■ **About this exercise**
For this exercise, reproduce only the lines from the one holding "1568x740 pixels. Task: Select" through the final line of the data below, exactly, and omit pictures.

/---

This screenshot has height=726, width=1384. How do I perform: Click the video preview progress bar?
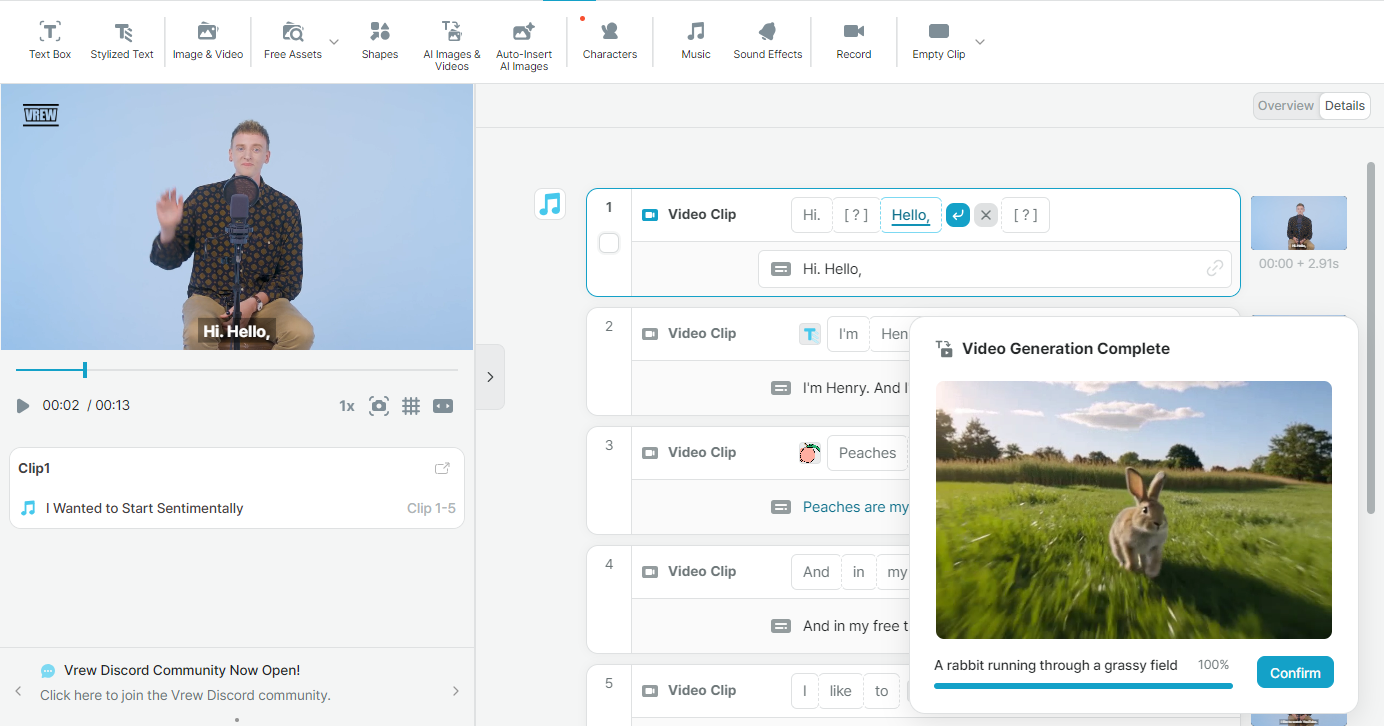pos(237,370)
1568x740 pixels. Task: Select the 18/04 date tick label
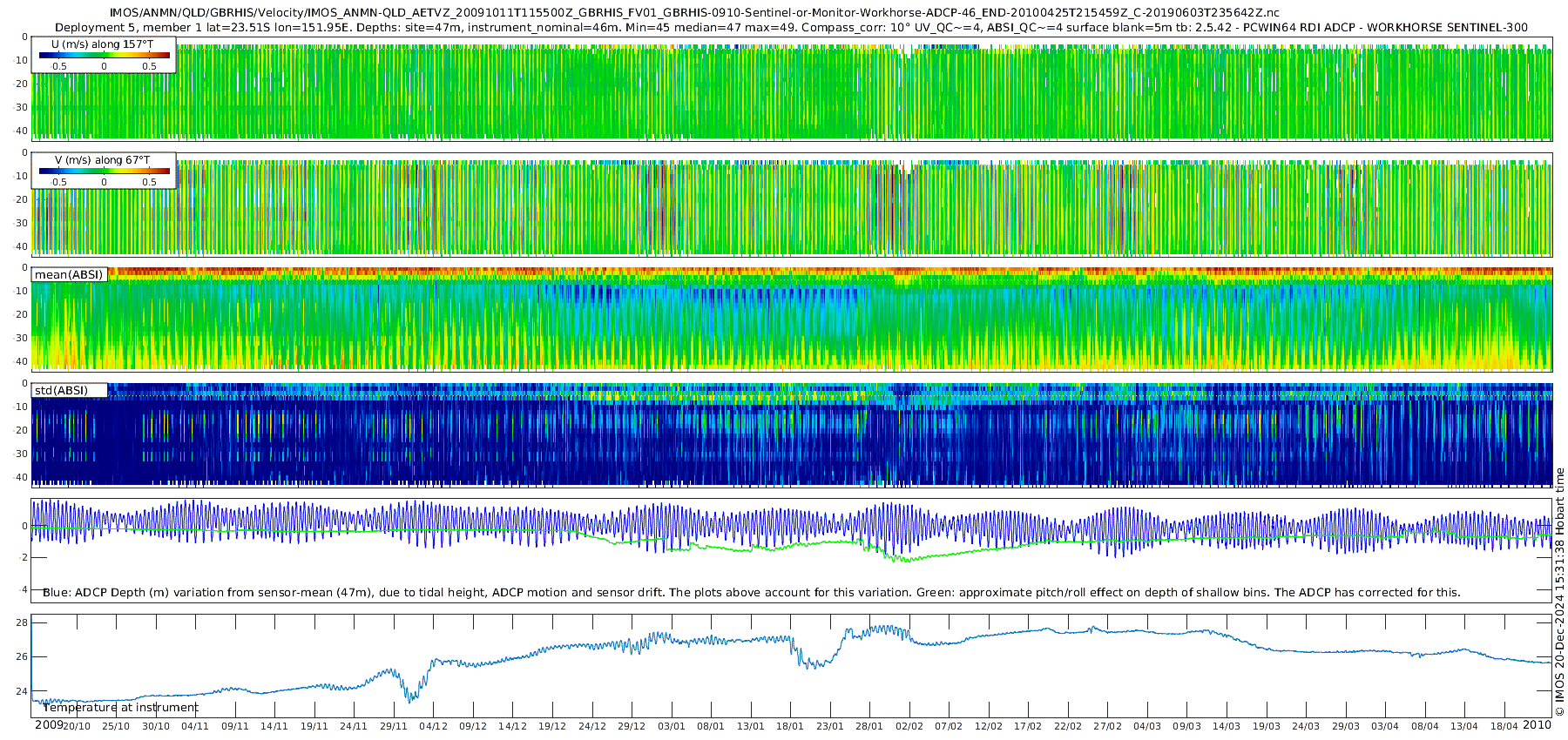coord(1504,726)
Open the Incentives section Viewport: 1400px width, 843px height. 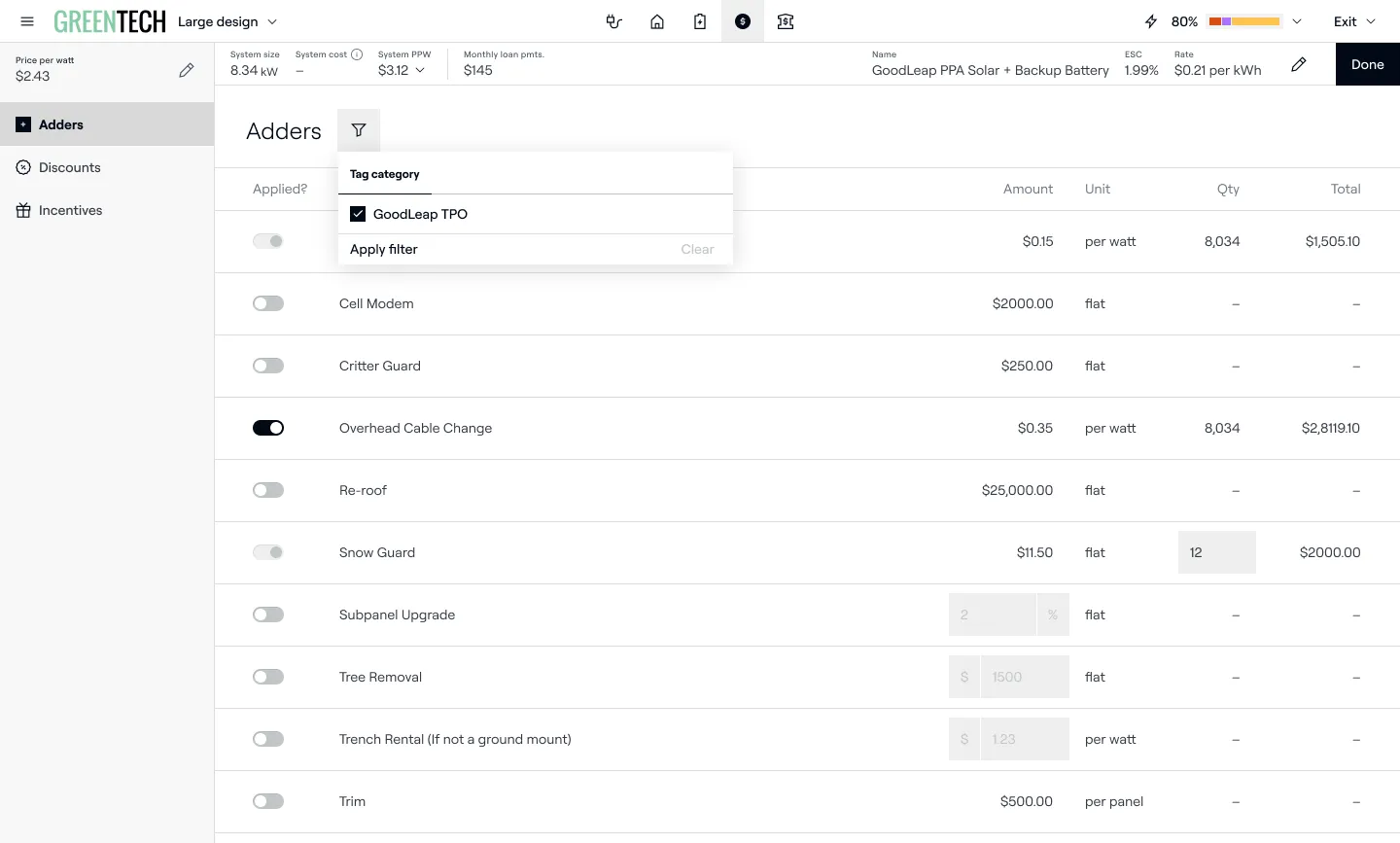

\---

■ **Task answer**
1568x740 pixels. Task: Select the 18/04 date tick label
coord(1504,726)
Open the Incentives section Viewport: 1400px width, 843px height. 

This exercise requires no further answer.